Training sets are located in the directory `trainsets` and development
sets in `devsets`. 

For each language (German, English, Spanish, Finnish, French, Russian
and Swedish), there are high, medium and low train sets containing
varying amounts of training examples. Moreover, we give separate training
sets for track 1 and track 2. You are allowed to use individual training
sets in any way you like but 

 * You are not allowed to use external data
sets in this task, and 
 * You are not allowed to mix training sets from
track 1 and track 2 or from high, medium and low settings, and
 * You cannot use development sets for training your final system. They
can only be used tune hyperparameters.

Track 1 training sets contain word forms, lemmas and MSDs for all
words.
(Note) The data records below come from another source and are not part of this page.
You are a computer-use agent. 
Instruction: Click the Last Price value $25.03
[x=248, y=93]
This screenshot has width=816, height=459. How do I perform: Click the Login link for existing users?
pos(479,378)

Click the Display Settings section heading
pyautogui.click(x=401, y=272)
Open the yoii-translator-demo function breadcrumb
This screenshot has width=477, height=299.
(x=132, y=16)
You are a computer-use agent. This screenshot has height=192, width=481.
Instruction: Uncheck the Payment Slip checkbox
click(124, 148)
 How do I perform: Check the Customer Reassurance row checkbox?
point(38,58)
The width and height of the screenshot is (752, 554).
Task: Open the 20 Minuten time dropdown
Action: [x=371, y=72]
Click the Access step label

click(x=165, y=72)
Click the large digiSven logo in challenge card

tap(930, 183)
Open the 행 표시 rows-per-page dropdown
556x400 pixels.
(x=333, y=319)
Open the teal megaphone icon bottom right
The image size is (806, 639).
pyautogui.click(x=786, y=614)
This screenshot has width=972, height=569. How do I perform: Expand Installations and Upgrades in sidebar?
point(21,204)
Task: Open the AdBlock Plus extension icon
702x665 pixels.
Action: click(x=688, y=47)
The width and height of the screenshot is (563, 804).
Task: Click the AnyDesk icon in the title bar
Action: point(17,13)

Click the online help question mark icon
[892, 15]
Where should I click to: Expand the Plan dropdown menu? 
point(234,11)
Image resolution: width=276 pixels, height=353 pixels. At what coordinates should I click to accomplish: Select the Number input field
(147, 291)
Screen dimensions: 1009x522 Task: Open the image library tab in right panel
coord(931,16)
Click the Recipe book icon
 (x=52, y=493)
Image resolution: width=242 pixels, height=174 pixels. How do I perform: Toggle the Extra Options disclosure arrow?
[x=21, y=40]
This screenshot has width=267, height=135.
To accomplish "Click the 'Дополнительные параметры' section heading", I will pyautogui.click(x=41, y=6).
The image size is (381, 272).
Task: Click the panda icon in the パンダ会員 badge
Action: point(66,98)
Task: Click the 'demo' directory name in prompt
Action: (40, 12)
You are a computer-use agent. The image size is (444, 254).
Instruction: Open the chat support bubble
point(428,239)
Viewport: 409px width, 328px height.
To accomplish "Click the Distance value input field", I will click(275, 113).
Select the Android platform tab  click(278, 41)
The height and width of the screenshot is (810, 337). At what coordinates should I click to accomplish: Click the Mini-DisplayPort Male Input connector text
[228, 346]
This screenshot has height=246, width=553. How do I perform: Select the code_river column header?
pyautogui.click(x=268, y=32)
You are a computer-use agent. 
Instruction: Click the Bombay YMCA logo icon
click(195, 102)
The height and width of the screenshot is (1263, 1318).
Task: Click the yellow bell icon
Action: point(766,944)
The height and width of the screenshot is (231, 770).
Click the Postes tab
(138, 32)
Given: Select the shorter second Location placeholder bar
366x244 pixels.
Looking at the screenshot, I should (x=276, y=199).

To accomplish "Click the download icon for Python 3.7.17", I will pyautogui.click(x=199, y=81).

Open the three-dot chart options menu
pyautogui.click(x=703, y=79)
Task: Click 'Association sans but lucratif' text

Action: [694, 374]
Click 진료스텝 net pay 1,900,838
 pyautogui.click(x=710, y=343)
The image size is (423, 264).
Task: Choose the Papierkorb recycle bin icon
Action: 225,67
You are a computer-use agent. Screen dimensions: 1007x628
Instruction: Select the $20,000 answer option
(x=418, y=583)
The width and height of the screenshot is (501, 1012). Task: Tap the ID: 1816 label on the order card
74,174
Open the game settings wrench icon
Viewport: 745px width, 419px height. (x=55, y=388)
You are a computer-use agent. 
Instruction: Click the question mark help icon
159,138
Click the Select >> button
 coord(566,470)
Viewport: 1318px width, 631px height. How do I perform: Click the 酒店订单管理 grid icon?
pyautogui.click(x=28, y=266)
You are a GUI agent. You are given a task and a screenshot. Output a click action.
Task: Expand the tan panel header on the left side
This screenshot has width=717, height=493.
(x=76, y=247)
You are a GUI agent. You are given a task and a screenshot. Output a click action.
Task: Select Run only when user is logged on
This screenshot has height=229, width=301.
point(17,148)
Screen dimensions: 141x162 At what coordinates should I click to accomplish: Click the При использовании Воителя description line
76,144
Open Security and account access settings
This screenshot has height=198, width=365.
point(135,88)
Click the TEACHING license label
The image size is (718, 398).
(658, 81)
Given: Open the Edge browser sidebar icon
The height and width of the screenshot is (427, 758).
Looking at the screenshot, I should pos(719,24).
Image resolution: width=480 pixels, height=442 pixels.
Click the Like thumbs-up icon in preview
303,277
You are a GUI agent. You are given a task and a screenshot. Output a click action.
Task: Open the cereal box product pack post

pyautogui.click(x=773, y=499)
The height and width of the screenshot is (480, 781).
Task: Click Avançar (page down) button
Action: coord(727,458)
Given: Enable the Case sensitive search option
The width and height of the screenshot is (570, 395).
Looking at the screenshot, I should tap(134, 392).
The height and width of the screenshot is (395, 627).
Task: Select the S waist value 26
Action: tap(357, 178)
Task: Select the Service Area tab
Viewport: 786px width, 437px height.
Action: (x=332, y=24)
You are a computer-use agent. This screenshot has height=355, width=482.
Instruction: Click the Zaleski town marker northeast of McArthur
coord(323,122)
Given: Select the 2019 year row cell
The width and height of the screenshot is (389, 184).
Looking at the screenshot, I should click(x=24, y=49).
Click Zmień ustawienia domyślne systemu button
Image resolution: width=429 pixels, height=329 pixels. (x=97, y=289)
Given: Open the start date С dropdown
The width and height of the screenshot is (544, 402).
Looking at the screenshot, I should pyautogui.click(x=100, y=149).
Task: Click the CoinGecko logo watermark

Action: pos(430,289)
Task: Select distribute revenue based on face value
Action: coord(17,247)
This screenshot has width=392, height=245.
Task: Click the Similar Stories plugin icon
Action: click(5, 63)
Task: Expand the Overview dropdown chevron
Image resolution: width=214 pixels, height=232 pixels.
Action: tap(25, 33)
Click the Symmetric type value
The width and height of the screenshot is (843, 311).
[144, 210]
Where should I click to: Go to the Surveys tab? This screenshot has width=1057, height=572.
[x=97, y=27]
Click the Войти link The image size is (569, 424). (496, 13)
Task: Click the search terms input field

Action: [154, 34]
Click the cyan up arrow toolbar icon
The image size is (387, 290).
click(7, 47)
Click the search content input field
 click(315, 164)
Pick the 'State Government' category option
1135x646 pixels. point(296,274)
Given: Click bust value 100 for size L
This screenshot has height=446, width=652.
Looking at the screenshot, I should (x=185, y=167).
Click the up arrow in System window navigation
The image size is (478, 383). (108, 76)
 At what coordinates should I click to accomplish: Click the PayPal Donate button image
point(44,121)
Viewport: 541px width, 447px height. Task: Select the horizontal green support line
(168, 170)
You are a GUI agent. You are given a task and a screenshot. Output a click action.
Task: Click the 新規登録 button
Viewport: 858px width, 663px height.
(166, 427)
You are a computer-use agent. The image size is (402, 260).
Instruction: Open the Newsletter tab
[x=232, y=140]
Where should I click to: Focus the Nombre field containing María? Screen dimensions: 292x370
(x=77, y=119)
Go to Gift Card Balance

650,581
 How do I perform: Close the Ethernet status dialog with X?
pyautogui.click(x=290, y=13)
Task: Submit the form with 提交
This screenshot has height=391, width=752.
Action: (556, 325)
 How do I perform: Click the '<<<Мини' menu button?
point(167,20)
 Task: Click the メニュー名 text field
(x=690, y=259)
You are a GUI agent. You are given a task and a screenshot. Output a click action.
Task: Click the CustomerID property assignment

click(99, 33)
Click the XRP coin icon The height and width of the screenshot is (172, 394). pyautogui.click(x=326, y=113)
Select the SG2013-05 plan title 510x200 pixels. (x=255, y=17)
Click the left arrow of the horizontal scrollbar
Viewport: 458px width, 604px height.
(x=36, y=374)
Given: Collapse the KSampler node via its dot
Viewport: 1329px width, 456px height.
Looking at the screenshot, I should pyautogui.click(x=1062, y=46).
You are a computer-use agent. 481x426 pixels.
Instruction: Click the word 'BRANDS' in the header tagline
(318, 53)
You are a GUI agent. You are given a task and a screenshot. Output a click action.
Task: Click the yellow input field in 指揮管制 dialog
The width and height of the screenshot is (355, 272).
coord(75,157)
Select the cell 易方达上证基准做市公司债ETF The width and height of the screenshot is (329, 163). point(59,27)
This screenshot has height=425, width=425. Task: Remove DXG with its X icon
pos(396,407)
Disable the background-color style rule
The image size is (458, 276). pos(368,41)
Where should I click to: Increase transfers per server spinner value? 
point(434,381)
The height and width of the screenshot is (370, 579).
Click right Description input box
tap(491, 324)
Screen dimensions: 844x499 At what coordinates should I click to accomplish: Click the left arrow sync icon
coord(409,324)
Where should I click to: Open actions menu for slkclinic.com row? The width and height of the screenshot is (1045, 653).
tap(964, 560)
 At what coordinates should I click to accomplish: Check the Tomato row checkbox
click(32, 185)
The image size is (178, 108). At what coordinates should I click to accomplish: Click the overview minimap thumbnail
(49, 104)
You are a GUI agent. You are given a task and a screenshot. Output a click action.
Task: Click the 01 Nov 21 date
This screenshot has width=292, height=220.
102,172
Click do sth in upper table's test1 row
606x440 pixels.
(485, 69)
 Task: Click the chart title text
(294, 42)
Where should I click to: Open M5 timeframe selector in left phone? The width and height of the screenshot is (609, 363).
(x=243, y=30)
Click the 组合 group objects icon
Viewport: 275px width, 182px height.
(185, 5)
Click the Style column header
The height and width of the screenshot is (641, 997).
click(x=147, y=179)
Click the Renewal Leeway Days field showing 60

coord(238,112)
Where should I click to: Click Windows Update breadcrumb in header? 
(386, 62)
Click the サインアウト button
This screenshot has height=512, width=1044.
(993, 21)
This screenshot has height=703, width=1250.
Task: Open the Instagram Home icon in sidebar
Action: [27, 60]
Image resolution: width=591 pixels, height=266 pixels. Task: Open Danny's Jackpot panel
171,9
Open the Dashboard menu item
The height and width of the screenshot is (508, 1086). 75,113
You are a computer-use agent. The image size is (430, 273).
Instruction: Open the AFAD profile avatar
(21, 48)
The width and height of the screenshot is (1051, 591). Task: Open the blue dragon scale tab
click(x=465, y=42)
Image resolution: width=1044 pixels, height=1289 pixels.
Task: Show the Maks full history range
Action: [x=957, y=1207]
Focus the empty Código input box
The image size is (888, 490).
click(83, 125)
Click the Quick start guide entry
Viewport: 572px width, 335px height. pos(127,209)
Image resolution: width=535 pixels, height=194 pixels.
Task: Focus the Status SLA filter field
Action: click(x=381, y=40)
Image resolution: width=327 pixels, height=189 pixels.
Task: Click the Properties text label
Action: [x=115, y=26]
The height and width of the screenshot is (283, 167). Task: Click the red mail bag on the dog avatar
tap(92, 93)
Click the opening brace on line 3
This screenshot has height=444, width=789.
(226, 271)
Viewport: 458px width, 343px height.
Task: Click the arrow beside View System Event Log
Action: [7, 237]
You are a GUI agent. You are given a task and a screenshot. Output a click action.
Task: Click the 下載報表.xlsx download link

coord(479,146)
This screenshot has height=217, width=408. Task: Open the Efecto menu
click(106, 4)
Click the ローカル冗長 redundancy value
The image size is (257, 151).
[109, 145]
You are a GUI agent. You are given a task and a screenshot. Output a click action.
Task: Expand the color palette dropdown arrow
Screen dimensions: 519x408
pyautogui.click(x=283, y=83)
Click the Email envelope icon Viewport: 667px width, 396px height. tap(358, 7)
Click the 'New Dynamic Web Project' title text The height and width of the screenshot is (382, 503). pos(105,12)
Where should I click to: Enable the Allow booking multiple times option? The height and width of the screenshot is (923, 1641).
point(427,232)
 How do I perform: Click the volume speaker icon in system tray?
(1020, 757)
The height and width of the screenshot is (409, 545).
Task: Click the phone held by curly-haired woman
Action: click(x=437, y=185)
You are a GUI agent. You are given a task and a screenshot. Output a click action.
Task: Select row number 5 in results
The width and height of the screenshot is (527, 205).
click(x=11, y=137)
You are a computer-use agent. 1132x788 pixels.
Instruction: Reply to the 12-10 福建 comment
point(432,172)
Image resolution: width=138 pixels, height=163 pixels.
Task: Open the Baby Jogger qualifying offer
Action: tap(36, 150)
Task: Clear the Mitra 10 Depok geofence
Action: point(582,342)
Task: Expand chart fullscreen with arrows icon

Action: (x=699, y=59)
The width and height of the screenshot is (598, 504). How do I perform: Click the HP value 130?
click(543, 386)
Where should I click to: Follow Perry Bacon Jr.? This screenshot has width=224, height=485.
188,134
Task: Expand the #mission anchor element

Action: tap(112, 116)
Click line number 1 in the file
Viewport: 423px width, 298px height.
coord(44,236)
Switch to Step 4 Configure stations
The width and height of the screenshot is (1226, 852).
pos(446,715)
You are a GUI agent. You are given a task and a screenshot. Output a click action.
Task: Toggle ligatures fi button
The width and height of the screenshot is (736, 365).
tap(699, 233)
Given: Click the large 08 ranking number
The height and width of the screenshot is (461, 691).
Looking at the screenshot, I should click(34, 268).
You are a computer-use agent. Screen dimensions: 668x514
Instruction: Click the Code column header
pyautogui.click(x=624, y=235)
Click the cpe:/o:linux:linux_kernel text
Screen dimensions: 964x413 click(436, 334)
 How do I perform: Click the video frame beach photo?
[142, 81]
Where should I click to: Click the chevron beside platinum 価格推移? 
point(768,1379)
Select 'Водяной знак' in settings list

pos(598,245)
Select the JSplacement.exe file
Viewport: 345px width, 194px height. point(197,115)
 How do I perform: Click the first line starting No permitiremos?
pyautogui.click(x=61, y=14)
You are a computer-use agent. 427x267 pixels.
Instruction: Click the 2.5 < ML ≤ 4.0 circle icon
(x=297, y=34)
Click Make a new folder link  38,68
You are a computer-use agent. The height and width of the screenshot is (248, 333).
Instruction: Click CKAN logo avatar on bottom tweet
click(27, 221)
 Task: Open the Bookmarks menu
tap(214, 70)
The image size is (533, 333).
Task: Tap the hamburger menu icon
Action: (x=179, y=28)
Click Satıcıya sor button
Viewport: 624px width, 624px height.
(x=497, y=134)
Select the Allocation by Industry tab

Track 2 training sets contain word forms for context words and
lemmas and word forms for target words. You should learn a system which
predicts the word form of a training example given its lemma.

We provide development sets separately for track 1 and track 2 (for
example `devsets/en-track1-covered` and
`devsets/en-track2-covered`). We also provide gold standard
development sets in (for example `devsets/en-uncovered`).

Both training and development sets contain exactly one gold standard
word form for each target lemma. These are the word forms from the
original Universal Dependency treebanks used to generate these data
sets. However, in the evaluation phase of task 2, we will take into
account the fact that several word forms can sometimes be correct in
the same context.

Systems will be evaluated w.r.t. inflection of nouns, verbs and adjectives only.

### Description of the baseline system

The directory `baseline` contains a simple baseline system for solving
tasks 2. The system is an encoder-decoder on character sequences. It
takes a lemma as input and generates a word form. The process is
conditioned on the context of the lemma as explained below. The
baseline system is implemented using the
[DyNet](http://dynet.readthedocs.io/en/latest/python_ref.html) python
library. Please, install DyNet if you want to run the baseline.

The general idea is to feed in the input lemma and a context embedding
into the encoder and then use the decoder together with an attention
mechanism to generate the output word form.

The baseline treats the lemma, word form and MSD of the previous
and following word as context in track 1. In track 2, the baseline only
considers the word forms of the previous and next word. In both tracks,
the input lemma is also part of the context.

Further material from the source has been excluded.